EUROSPEECH 2003 - INTERSPEECH 2003
This article reports a two-part study of structured acoustic modeling of speech. First, speaker-independent clustering of speech material was used as the basis for a practical cluster-based acoustic modeling. Each cluster's training material is applied to the adaptation of baseline hidden Markov model(HMM)parameters for recognition purposes. Further, the training material of each cluster is also used to train phone-level Gaussian mixture models (GMMs) for cluster identification. Test utterances are evaluated on all such models to identify an appropriate cluster or cluster combination.
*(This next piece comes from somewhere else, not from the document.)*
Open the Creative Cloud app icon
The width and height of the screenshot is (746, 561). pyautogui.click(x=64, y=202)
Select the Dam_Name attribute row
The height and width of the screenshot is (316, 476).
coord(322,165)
Experiments demonstrate that such cluster-based adaptation can yield accuracy gains over computationally similar baseline models. At the same time, these gains and those of similar methods found in the literature are modest. Hence, the second part of our study examined the limitations of the approach by considering utterance consistency: that is, the ability of acoustically-derived cluster models to uniquely identify a single utterance. These second experiments show that arbitrary pieces of a given utterance are likely to be identified by different clusters, in opposition to an implicit assumption of cluster-based acoustic modeling.
Bibliographic reference. Peters, S. Douglas (2003): "On the limits of cluster-based acoustic modeling", In EUROSPEECH-2003, 1857-1860.